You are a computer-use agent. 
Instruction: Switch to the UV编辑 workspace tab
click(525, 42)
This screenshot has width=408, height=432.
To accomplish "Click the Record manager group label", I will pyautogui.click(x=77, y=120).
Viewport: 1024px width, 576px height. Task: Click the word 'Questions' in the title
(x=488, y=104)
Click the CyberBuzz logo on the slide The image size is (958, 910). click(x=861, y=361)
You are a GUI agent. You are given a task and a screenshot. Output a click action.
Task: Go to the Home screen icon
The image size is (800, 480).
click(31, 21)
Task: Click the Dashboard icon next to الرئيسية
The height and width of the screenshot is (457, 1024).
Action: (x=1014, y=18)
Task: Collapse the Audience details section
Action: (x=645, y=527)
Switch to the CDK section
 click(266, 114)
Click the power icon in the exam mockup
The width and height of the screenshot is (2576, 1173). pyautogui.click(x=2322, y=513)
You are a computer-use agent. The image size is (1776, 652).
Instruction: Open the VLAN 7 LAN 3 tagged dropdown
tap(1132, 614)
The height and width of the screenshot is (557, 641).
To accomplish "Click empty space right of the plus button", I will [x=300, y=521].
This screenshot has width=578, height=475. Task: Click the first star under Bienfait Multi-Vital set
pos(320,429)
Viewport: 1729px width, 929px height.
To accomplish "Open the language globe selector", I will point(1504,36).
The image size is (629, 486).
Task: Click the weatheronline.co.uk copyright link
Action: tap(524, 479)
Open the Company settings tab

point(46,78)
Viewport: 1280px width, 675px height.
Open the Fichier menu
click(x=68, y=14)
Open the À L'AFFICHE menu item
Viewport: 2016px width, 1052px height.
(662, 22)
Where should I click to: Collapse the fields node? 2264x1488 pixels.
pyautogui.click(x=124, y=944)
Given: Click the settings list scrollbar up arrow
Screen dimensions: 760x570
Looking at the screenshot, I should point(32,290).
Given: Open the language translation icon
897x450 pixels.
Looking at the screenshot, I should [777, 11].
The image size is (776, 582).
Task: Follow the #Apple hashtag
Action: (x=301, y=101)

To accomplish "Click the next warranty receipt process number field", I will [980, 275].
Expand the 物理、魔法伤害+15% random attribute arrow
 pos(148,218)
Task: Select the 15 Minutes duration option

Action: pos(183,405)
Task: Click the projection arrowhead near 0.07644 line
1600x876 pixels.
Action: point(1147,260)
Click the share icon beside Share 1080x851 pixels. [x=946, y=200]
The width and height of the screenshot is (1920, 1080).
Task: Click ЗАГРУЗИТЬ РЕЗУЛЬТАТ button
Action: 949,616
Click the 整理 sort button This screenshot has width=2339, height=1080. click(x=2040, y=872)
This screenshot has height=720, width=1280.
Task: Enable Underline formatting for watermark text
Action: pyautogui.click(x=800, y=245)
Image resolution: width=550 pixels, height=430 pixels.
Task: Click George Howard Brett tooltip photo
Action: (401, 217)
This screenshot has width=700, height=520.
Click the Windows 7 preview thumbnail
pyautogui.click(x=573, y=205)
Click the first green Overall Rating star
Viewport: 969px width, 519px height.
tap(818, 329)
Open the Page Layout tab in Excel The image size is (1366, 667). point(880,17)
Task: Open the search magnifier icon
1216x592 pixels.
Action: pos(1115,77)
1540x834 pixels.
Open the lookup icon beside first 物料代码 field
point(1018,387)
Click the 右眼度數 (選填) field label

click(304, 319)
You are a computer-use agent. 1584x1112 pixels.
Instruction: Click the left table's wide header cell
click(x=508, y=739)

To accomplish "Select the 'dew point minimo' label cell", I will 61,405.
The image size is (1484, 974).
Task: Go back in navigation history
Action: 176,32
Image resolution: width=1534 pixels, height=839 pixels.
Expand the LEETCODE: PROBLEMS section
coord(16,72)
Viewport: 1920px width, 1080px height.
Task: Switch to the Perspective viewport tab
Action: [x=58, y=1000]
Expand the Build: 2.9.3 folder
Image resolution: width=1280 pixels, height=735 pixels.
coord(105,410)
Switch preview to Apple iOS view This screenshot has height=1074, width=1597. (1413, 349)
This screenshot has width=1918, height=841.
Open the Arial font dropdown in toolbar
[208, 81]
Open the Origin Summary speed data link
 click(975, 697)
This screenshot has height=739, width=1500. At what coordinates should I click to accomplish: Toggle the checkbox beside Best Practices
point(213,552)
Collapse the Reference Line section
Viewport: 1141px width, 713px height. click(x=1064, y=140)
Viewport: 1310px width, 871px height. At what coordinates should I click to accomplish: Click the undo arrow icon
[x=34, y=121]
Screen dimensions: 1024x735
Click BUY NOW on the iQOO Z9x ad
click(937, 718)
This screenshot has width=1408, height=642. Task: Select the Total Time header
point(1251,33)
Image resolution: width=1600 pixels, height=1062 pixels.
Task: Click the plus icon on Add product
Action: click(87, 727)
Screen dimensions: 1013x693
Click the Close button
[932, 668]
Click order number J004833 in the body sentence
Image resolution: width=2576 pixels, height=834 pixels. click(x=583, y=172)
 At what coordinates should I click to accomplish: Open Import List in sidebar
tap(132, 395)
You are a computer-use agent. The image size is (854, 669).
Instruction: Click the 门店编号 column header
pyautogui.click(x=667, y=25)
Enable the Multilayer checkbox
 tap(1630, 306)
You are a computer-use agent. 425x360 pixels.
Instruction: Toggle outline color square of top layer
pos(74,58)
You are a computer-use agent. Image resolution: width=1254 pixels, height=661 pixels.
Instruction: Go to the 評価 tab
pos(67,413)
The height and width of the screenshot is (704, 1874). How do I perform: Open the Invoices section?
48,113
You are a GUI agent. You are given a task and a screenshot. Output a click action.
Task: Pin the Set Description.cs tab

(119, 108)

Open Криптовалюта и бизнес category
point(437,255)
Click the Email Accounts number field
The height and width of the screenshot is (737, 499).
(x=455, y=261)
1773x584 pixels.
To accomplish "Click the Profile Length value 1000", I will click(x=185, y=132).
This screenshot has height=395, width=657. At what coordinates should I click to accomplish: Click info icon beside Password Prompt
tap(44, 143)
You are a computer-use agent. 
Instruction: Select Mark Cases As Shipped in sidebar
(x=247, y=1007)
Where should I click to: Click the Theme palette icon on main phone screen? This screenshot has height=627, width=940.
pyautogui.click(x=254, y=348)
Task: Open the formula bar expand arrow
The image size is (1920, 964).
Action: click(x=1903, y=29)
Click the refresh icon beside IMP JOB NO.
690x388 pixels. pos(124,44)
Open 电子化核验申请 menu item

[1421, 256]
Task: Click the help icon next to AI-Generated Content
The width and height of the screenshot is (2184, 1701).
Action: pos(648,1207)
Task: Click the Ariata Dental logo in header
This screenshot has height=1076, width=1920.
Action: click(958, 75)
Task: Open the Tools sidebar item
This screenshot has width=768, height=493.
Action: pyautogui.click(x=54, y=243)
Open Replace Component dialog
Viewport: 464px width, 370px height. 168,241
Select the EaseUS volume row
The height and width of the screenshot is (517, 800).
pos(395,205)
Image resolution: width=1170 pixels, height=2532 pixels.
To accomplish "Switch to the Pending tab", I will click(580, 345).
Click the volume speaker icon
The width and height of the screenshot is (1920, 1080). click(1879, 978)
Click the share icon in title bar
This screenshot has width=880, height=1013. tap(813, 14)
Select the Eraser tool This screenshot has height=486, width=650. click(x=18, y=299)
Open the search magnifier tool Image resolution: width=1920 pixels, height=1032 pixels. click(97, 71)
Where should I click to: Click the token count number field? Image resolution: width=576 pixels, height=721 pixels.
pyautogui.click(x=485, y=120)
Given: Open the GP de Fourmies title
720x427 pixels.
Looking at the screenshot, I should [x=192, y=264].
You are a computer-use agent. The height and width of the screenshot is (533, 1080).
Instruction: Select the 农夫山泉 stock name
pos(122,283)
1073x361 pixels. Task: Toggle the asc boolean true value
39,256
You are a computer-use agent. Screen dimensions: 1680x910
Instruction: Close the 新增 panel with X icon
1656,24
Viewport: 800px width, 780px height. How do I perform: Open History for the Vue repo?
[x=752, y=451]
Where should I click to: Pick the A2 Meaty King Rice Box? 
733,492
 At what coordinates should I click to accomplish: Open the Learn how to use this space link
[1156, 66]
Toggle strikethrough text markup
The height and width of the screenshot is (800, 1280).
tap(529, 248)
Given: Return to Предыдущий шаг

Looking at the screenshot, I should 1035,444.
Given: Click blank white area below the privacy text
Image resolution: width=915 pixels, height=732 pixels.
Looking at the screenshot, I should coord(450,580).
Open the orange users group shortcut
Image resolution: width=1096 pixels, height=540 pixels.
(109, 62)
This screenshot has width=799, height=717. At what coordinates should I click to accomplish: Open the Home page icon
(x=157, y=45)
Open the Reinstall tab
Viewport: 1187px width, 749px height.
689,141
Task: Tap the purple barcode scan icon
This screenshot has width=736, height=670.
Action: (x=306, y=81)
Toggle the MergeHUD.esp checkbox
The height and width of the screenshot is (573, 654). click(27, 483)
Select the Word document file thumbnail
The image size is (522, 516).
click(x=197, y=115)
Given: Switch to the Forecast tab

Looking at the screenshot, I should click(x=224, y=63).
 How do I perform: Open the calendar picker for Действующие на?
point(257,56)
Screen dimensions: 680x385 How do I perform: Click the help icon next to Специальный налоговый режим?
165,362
━━━━━━━━━━━━━━━━
Please rewrite the items starting at the line that has "Open the Reinstall tab" and stopping after the line that has "point(257,56)". Replace "purple" with "blue" and leave everything else unchanged.

Open the Reinstall tab
Viewport: 1187px width, 749px height.
689,141
Task: Tap the blue barcode scan icon
This screenshot has width=736, height=670.
Action: (x=306, y=81)
Toggle the MergeHUD.esp checkbox
The height and width of the screenshot is (573, 654). click(27, 483)
Select the Word document file thumbnail
The image size is (522, 516).
click(x=197, y=115)
Given: Switch to the Forecast tab

Looking at the screenshot, I should click(x=224, y=63).
 How do I perform: Open the calendar picker for Действующие на?
point(257,56)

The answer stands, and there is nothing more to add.